Ainsi donc mon exception est régulière, la réclamation d’Apatourios n’est fondée que sur un mensonge, et il a intenté son action contrairement aux lois, c’est du moins ce que je crois vous avoir démontré par bien des raisons. Apatourios, et c’est là le point capital, n’essayera même pas de soutenir qu’il existe un contrat entre nous. S’il vient dire, contrairement à la vérité, que je figure comme caution au contrat qu’il a fait avec Parménon, demandez-lui ce contrat. Demandez-lui en même temps pourquoi tous ceux qui s’engagent réciproquement par un contrat déposent l’acte, revêtu de leurs sceaux, entre les mains d’une personne de confiance, si ce n’est précisément pour se.ménager, en cas de contestation, le moyen de remonter aux termes mêmes de l’acte, et de faire ainsi l’évidence sur le point contesté. Si, après avoir fait disparaître la pièce décisive, on cherche à vous tromper par des artifices de langage, comment peut-on inspirer confiance ? Mais sans doute un témoin - c’est le moyen le plus à la portée des méchants plaideurs et des sycophantes - viendra déposer en sa faveur contre moi. ]e lui demanderai alors où il trouve la preuve que le témoin dit vrai, et s’il répond que la preuve est dans l’acte, je ne veux plus qu’on tarde davantage ; ordonnez que la pièce soit apportée à l’instant par le dépositaire. Dira-t-il qu’elle est égarée ? Mais alors comment son faux témoin pourra-t-il me convaincre ? Car enfin, si la pièce avait été déposée entre mes mains, Apatourios pourrait m’accuser d’avoir fait disparaître le contrat à cause du cautionnement. Mais le dépôt ayant été fait chez Aristoclès, pourquoi Apatourios, si l’acte s’est égaré sans que lui-même y soit pour rien, n’intente-t-il pas une action contre la personne qui a reçu l’acte en dépôt et qui ne le représente pas ? Pourquoi m’appelle-t-il en justice, produisant comme témoin contre moi celui-là même qui a fait disparaître l’acte, et auquel il devrait s’en prendre s’il est vrai qu’il ne se soit pas entendu avec lui pour faire le coup ?

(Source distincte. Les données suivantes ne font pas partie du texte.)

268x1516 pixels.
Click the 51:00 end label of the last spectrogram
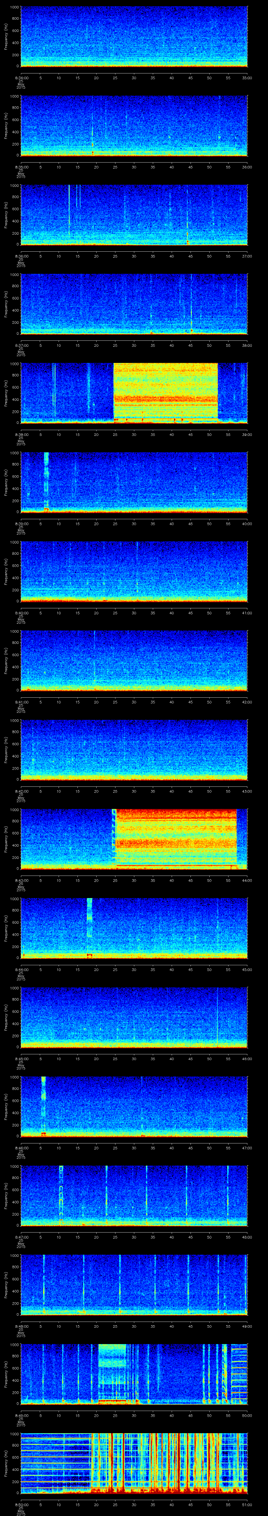tap(247, 1504)
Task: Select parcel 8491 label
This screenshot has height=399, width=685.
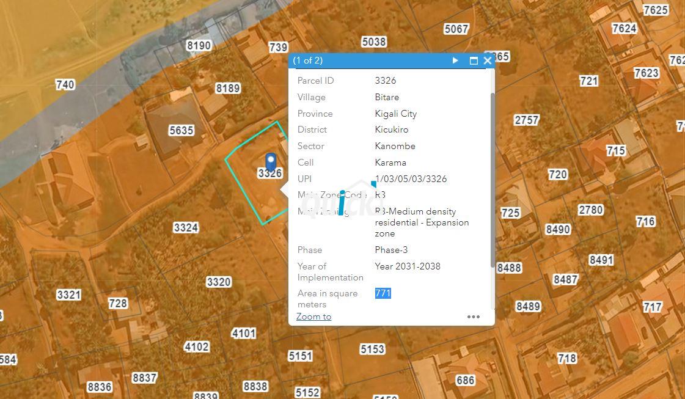Action: 601,260
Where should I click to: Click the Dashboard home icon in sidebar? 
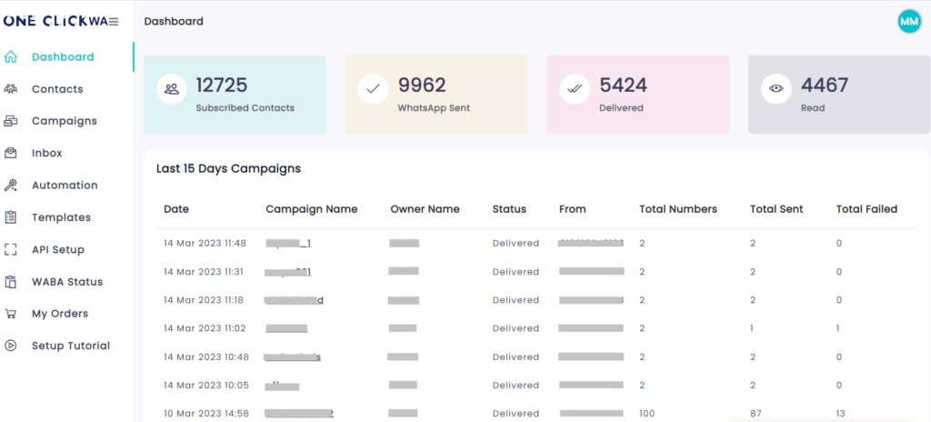point(11,57)
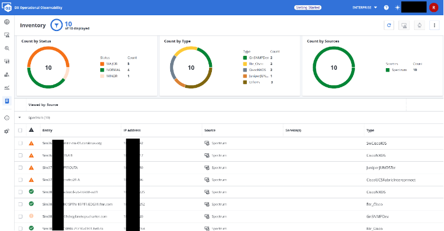444x231 pixels.
Task: Click the refresh inventory icon
Action: [x=389, y=25]
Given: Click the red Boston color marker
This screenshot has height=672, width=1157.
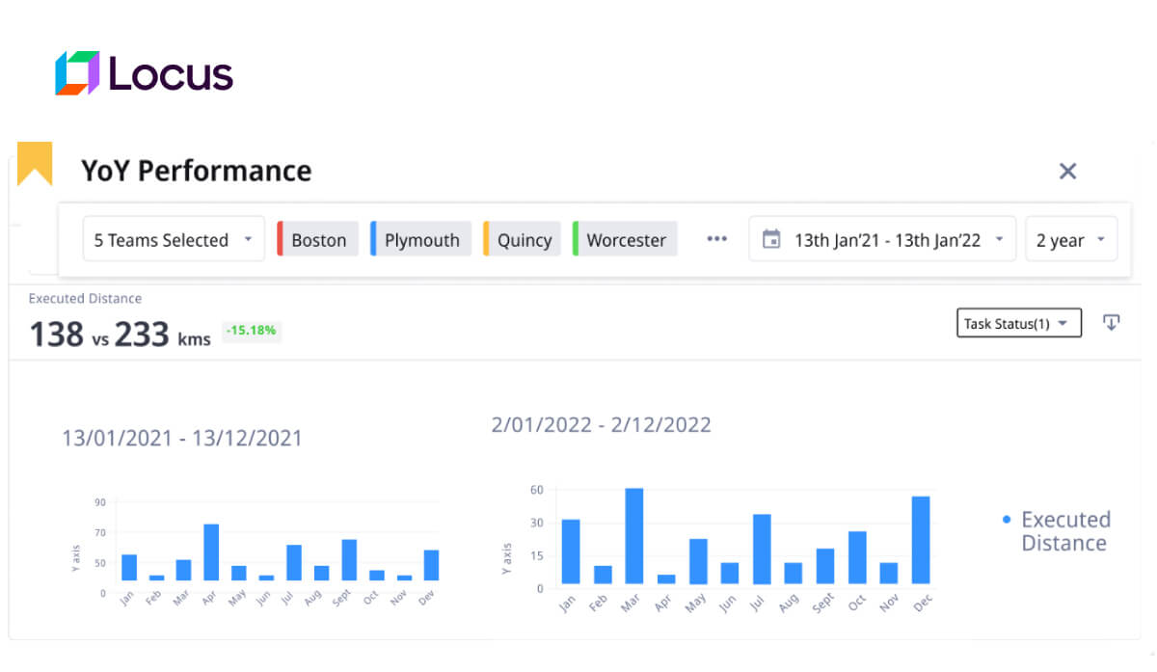Looking at the screenshot, I should 280,240.

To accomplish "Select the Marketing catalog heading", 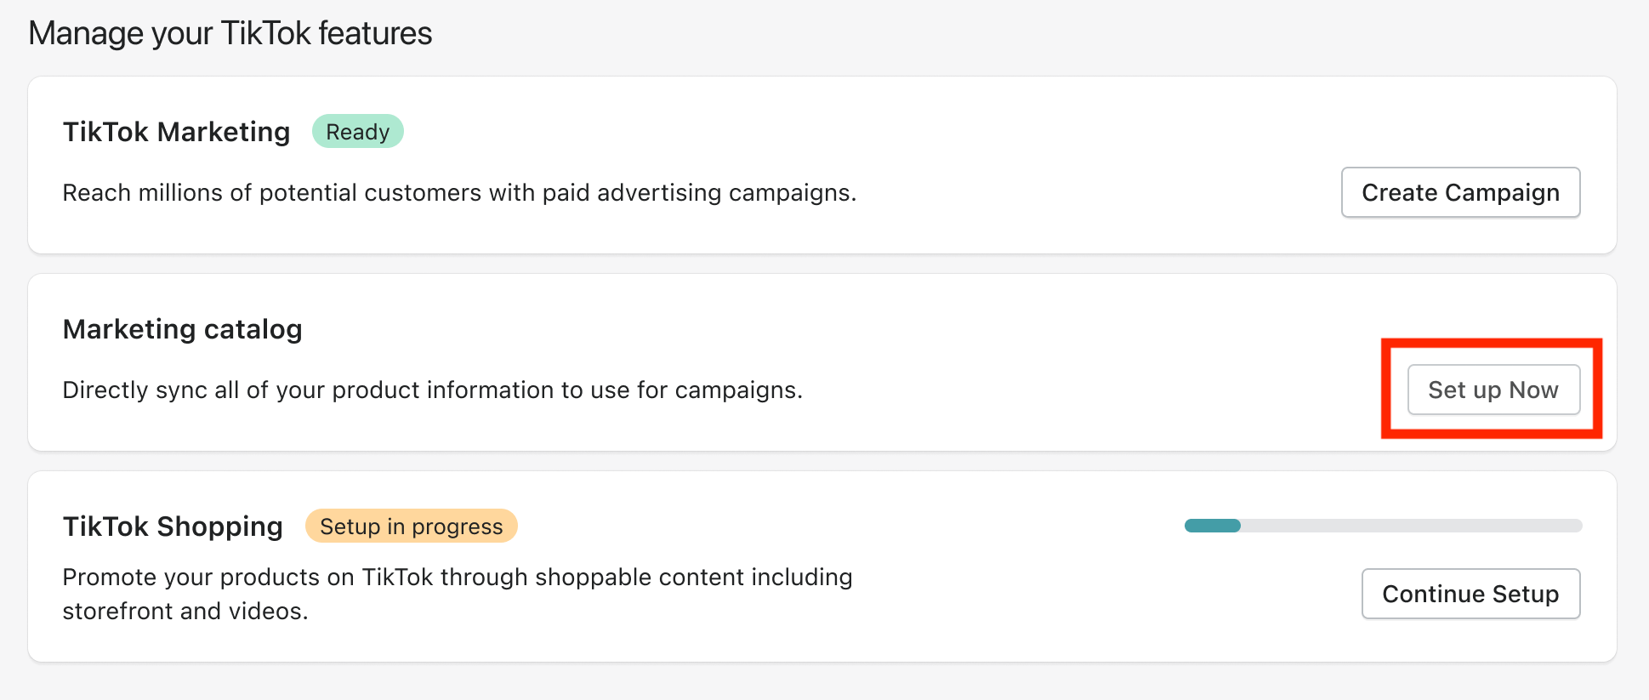I will [183, 329].
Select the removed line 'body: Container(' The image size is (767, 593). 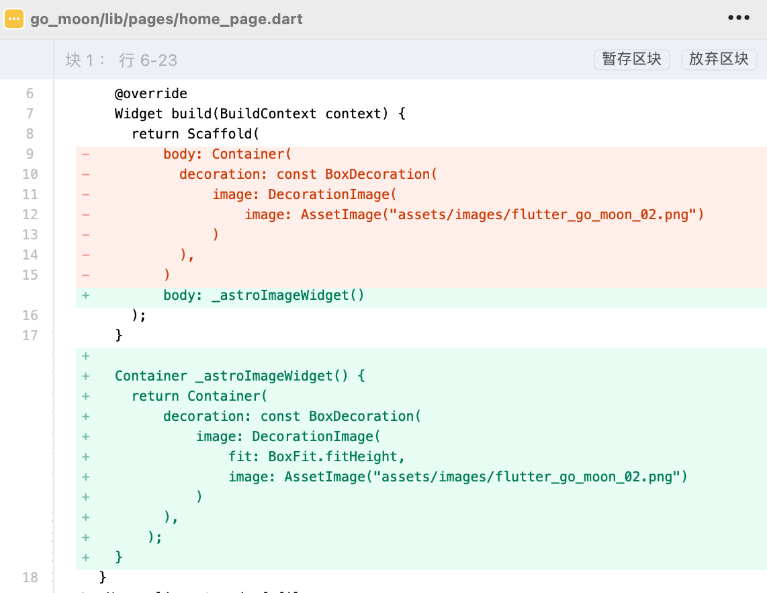(228, 154)
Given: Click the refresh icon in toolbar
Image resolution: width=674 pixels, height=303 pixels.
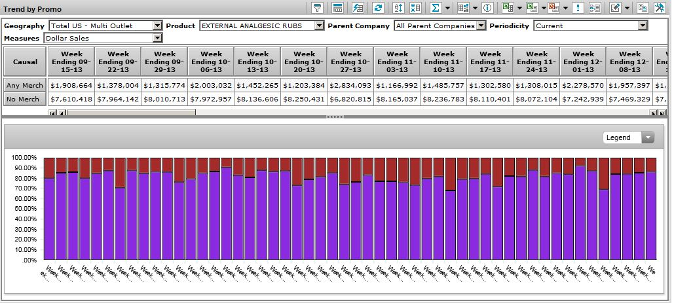Looking at the screenshot, I should point(378,8).
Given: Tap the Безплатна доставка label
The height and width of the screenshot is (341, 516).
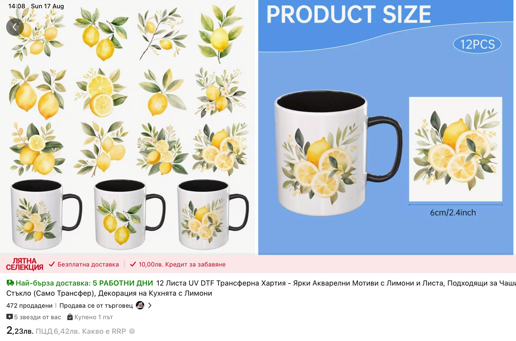Looking at the screenshot, I should [88, 264].
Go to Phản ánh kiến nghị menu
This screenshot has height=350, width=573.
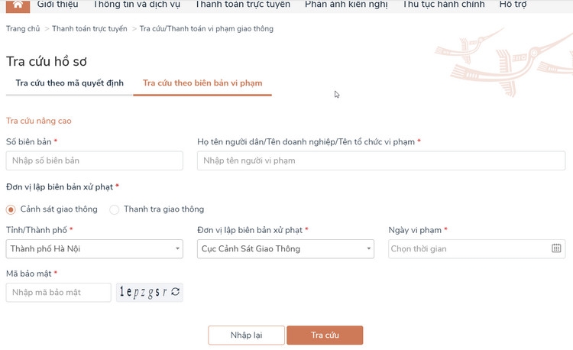pos(346,5)
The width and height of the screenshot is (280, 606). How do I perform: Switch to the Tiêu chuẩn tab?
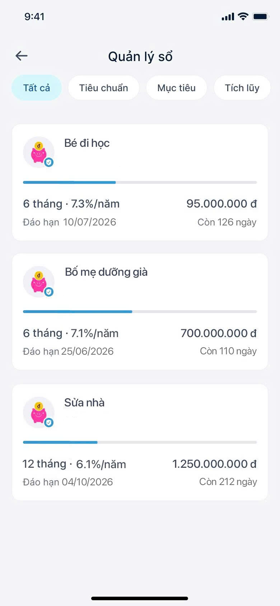[x=103, y=88]
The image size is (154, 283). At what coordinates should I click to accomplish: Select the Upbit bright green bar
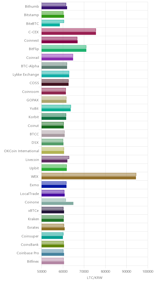tap(54, 169)
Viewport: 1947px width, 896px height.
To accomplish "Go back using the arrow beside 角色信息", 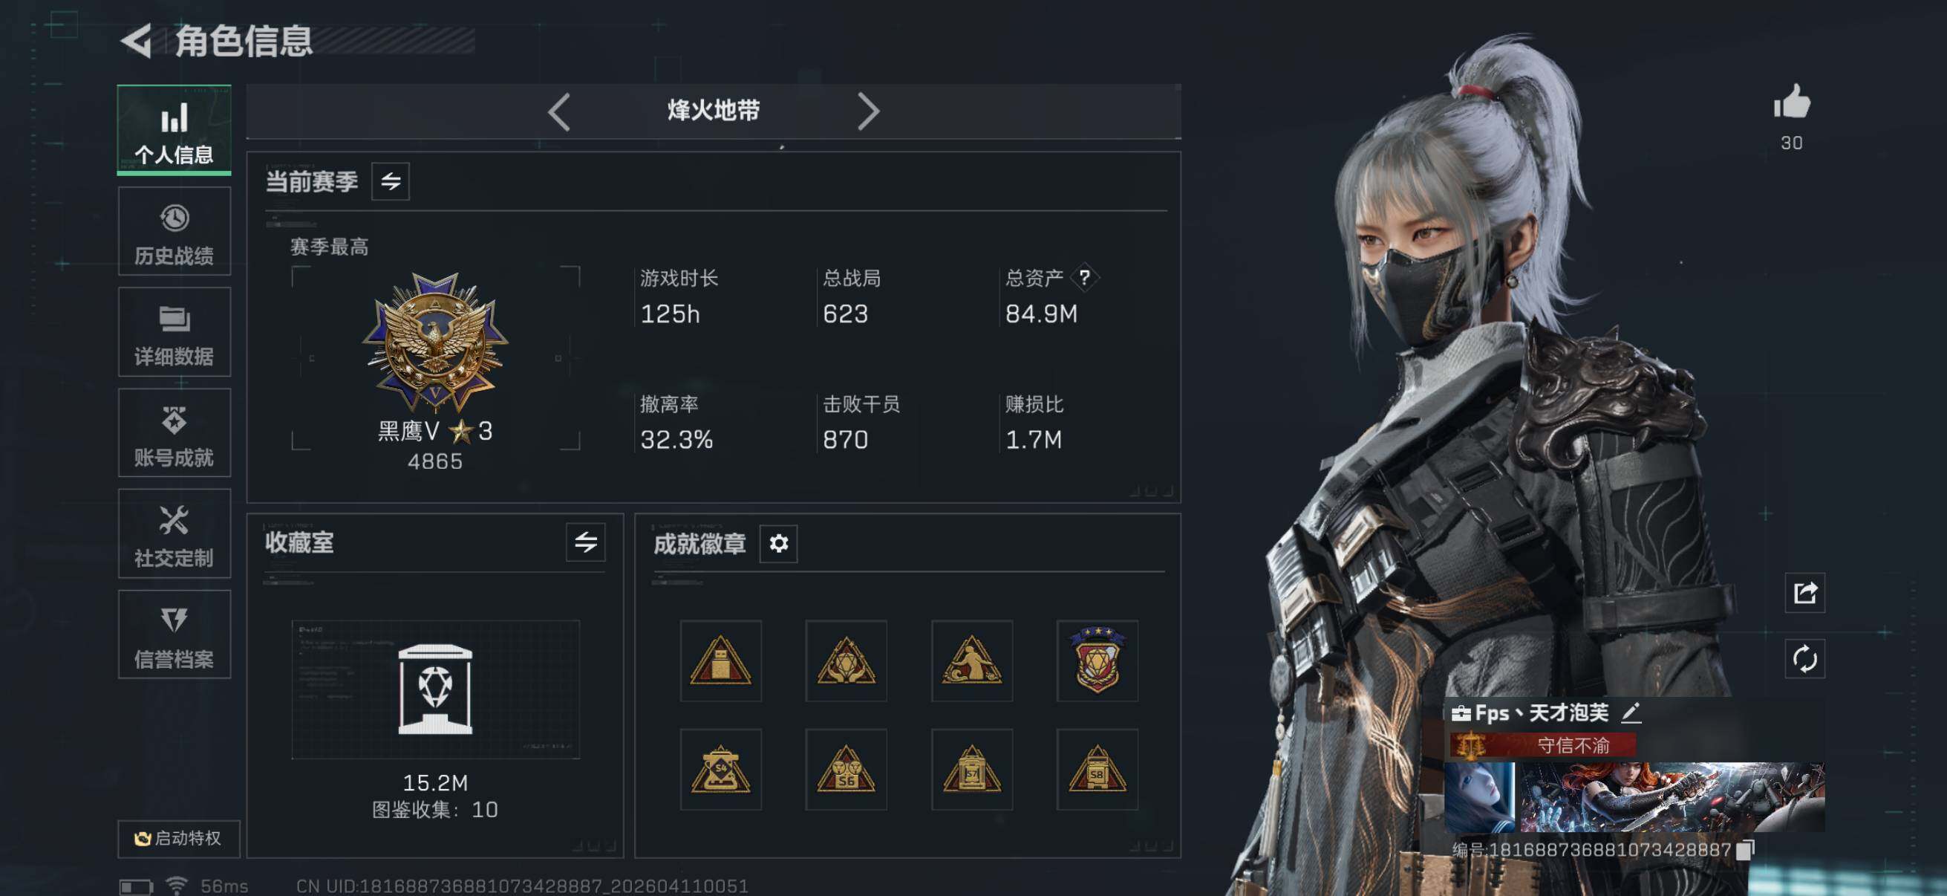I will click(137, 41).
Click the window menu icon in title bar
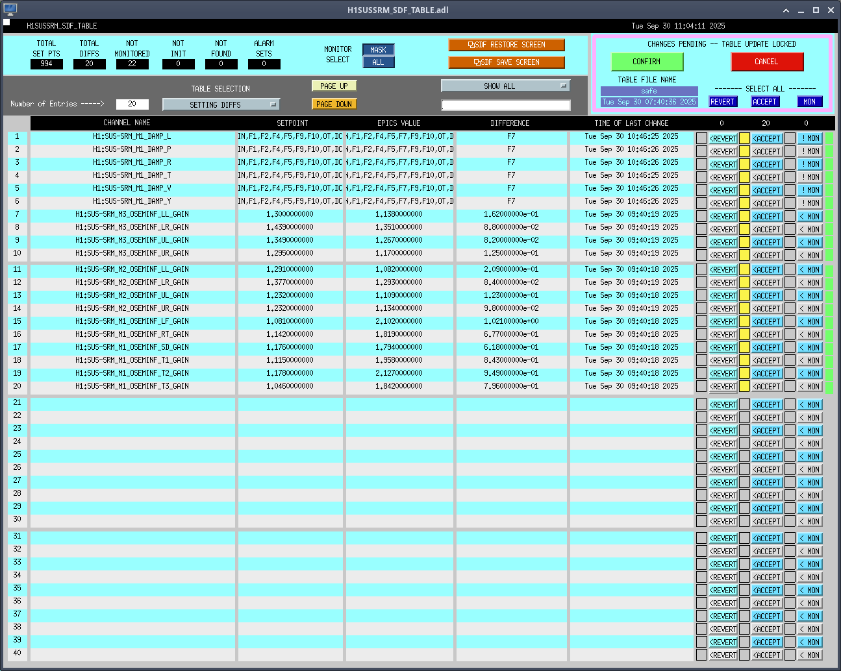 tap(10, 10)
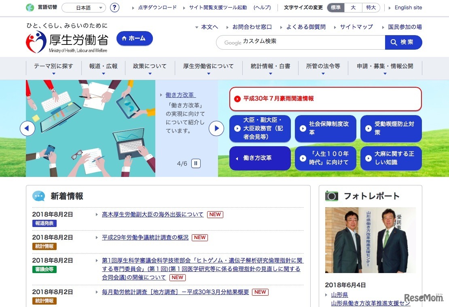Click the carousel previous arrow
Image resolution: width=449 pixels, height=307 pixels.
pos(27,128)
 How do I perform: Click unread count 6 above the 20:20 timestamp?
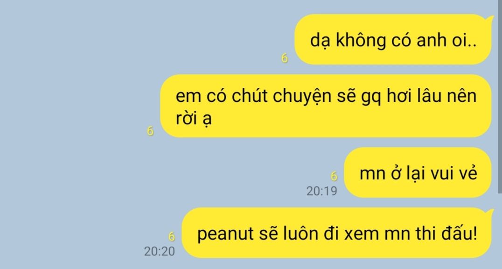coord(172,237)
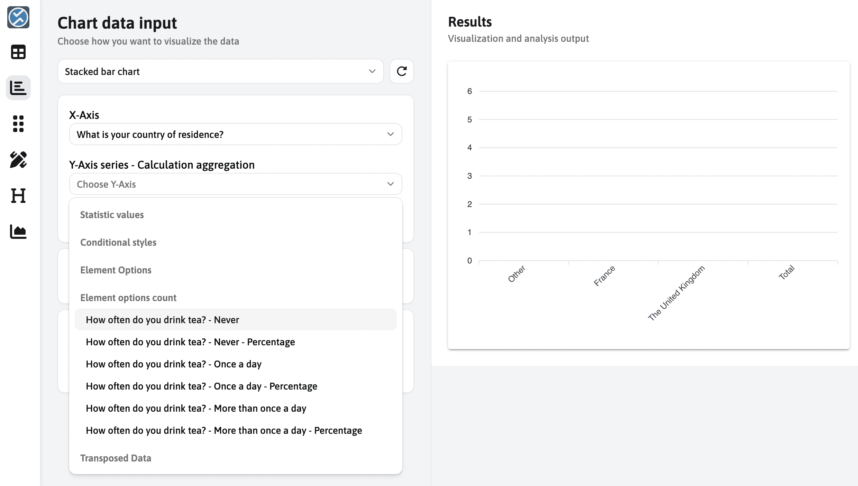Collapse the Choose Y-Axis dropdown

pos(235,184)
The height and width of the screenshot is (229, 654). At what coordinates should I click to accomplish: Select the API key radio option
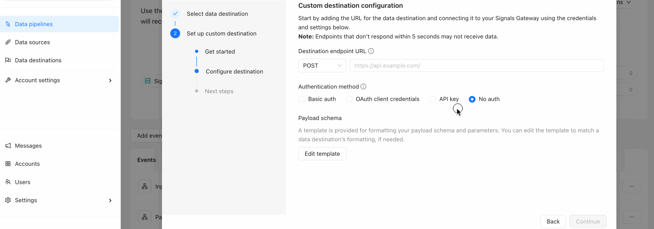click(x=433, y=99)
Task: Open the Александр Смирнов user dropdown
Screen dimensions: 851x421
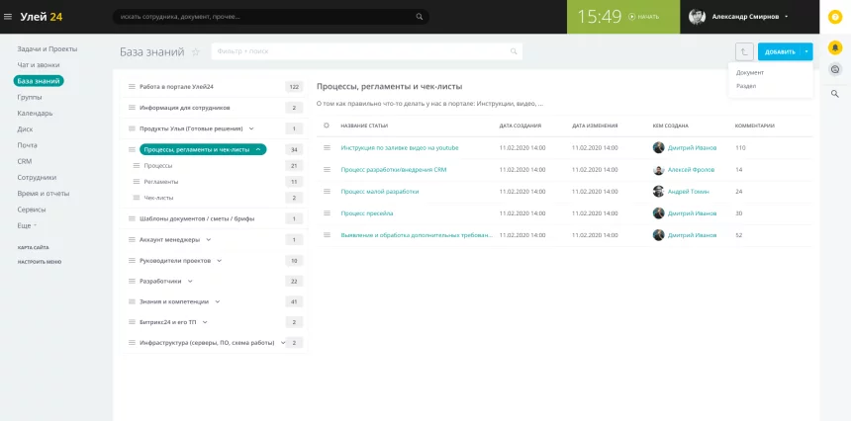Action: click(787, 17)
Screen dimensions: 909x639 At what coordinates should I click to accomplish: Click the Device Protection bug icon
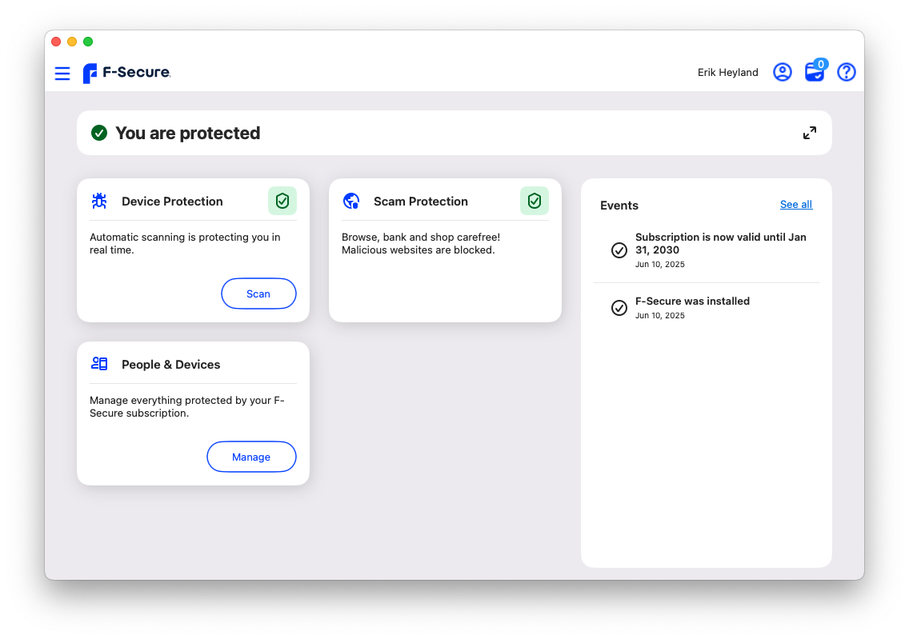[99, 201]
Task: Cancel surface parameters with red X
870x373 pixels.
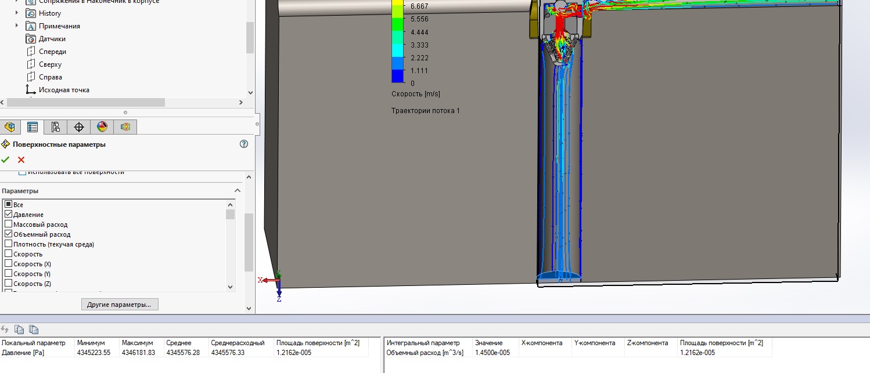Action: (x=21, y=160)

J’ai défendu ma cause dans la mesure de mes forces, c’est à vous maintenant de faire droit, selon les lois.

(01). Voemel supprime ici la négation, mais à tort. L’exception opposée par l’orateur est précisément fondée sur l’absence de contrat.

(02). Le terme d’exception est plus général que celui de παραγραφή. Mais ce dernier n’a pas d’équivalent dans notre langue.

(03). En d’autres termes : « Je convins avec Apatourios qu’il devrait à moi, et non à Parménon, les trois mines déjà versées par Parménon. » C’est une novation par substitution d’un créancier à un autre. La plupart des interprètes entendent autrement ἀνθομολογησάμενος. Selon eux, le sens serait : « Je fis avec Apatourios une convention produisant des obligations réciproques. » Mais la particule ἀντί exprime l’idée de substitution et non celle de réciprocité. C’est ainsi que nous trouvons dans Démosthène ἀντεγγράφειν avec le sens de transcribere a persona in personam.

(04). C’est un contrat pignoratif. Nous reviendrons sur ce sujet à propos du discours contre Panténète.

(05). Ἀνασκευάζειν τὴν τραπέζαν équivaut précisément à faire banqueroute.

(06). Ces esclaves étaient sans doute l’équipage du navire d’Apatourios.

(07). Le navire sur lequel des fonds avaient été prêtés ne pouvait pas sortir du port sans le consentement du préteur. D’ordinaire celui-ci montait à bord et partait avec le navire ou y mettait un représentant.

(08). Les banquiers employaient non seulement leurs capitaux personnels, mais encore des capitaux fournis par des tiers. Pour obtenir ces capitaux, ils fournissaient des cautions (Hermann, t. III, 48,. note 4 ; Büchsenschütz, Besitz und Erwerb im griechischen Alterthum, p. 502). Peut-être ces cautions avaient-elles une part dans les bénéfices. En cas de banqueroute, c’étaient les cautions qui prenaient la suite des affaires et se chargeaient de la liquidation.

(09). C’était précisément une question de savoir si l’orateur qui avait seul traité avec Apatourios pouvait, au moment où il se trouvait désintéressé, transférer à Parménon une portion du gage alors que Parménon n’était pas créancier gagiste.

(10). L’orateur garde les esclaves, sans doute pour les faire travailler et en tirer parti, mais il s’engage à les représenter aux cautions de la banque pour qu’ils soient vendus si besoin est.

(11). Il y avait deux dèmes appelés Aeon : l’un appartenait à la tribu Léontide, l’autre à la tribu Hippothoontide.

(12). Myrrhinonte, dème de la tribu Pandionide.

(13). Ophrynion, petite ville située sur la côte d’Asie, dans la Troade.

(14). Boédromion était le dernier mois de l’été, et munychion le premier mois du printemps. Dans l’intervalle, c’est-à-dire pendant l’automne et l’hiver, la mer était fermée, et les tribunaux siégeaient pour juger les affaires commerciales.

(15). La vente, quoique forcée, est toujours réputée faite par le propriétaire.